Steve Rotfeld is an American television producer and writer. He is the principal founder of two independent broadcast and syndication production companies: Steve Rotfeld Productions (SRP) and The Workshop, which he co-founded with Tom Farrell. Through SRP and The Workshop, Rotfeld has produced and distributed programming that has been syndicated on national broadcast and cable networks and sold throughout the world.

While working for his father, Berl Rotfeld's company Greatest Sports Legends, Inc. (GSL), Rotfeld won the National Sports Emmy Award for Outstanding Writing for The Legend Of Jackie Robinson.

== Steve Rotfeld Productions ==

Steve Rotfeld Productions (SRP) is a television production and broadcast syndication company founded by Steve Rotfeld. In the mid-1980s, SRP began producing and syndicating Bob Uecker’s Wacky World of Sports, the first weekly sports blooper show on television, and went on to produce several other sports blooper programs, eventually leading to his most widely distributed show, The Lighter Side of Sports, which ran in syndication for nearly two decades.

In the early 1990s, SRP began producing and syndicating children's educational and informational E/I series, which now includes Awesome Adventures, Wild About Animals, Whaddyado, Chat Room and Animal Science. Additionally, SRP is currently producing one-hour quarterly specials of its popular sports programs and Greatest Sports Legends and Sports Gone Wild.
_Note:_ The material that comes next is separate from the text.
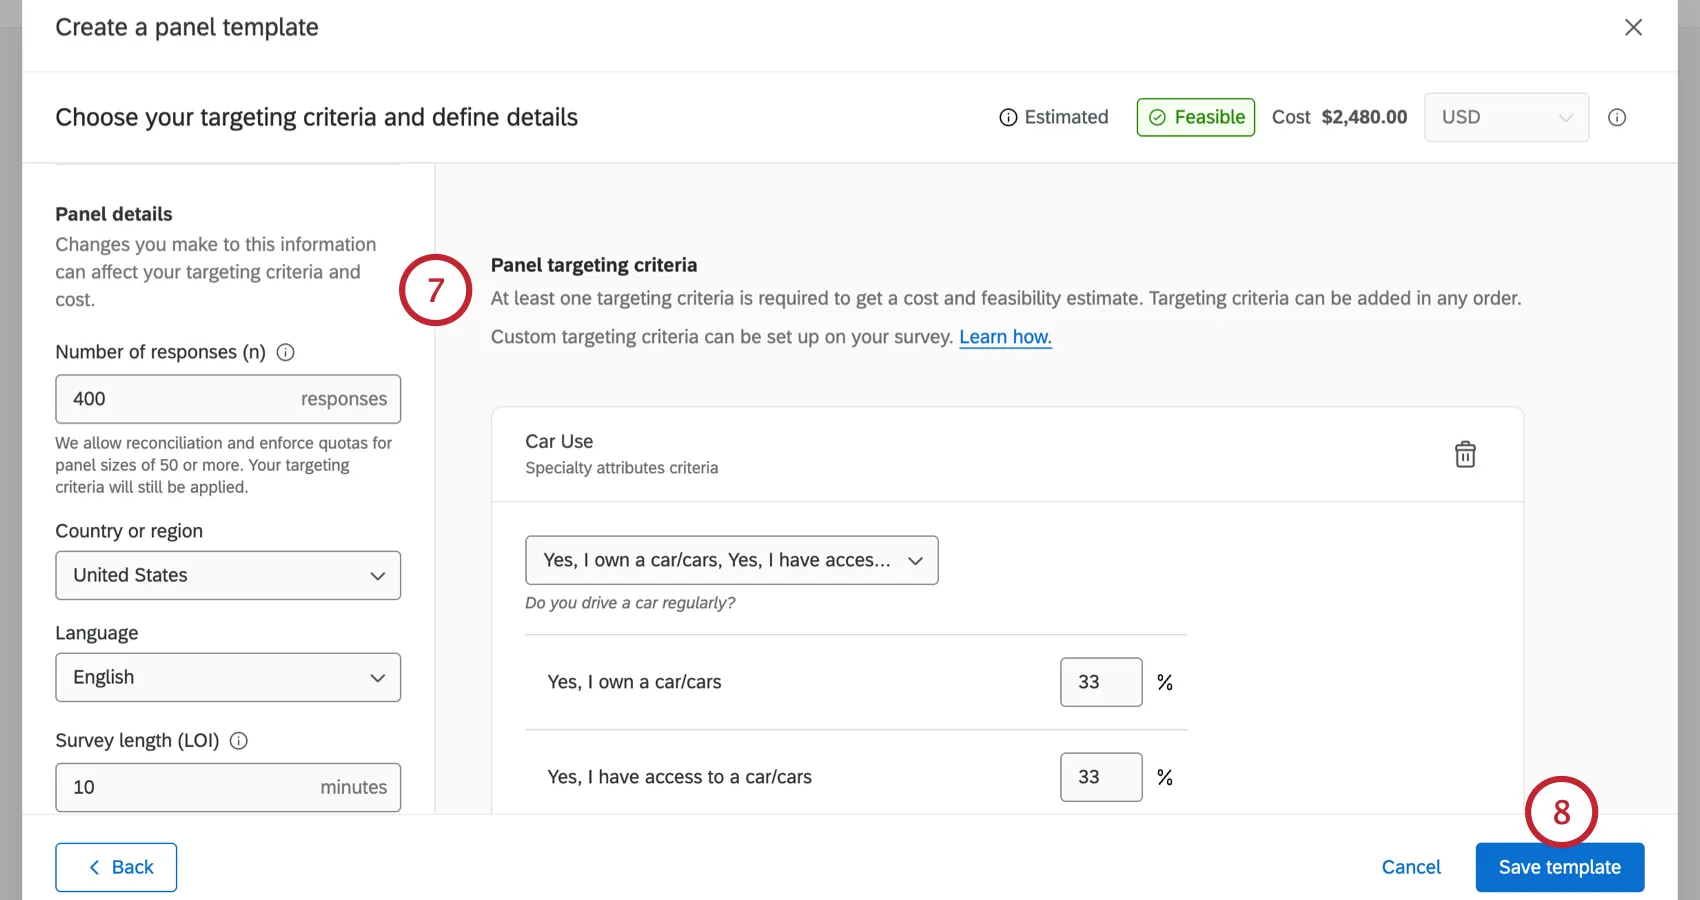
Task: Delete the Car Use targeting criteria
Action: pyautogui.click(x=1465, y=454)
In addition to cable networks ESPN and Animal Planet, SRP has also produced shows for TLC, The History Channel, TruTV, and The Travel Channel.

== The WorkShop ==

In 2008 Steve formed The Workshop along with Tom Farrell. Through the WorkShop, LLC, Rotfeld has executive produced four series for the Golf Channel: The Haney Project, Camp Haney, Donald J. Trump's Fabulous World of Golf and Golf in America.

The Haney Project features Hank Haney (Tiger Woods's former swing coach) teaching a celebrity how to become a better golfer. Since its premiere, the show has featured NBA Hall-of-Famer Charles Barkley; Emmy Award-winning actor/comedian Ray Romano; and controversial radio talk-show host, Rush Limbaugh.

The fourth season of The Haney Project (airing February – April 2012) will feature four celebrities: Adam Levine (Maroon 5 and The Voice), legendary boxer Sugar Ray Leonard, celebrity chef Mario Batali, and former super model Angie Everhart competing against each other for the chance to win over $100,000 for the charity of their choice.

Additionally, The WorkShop is producing the reality series Independence USA with GBTV, Glenn Beck's live streaming video network. The show follows Frank Belcastro and his family as they try to become completely independent and prepare for life “off the grid," admiring the way people lived in the 19th century. Independence USA premiered January 18, 2012 on GBTV.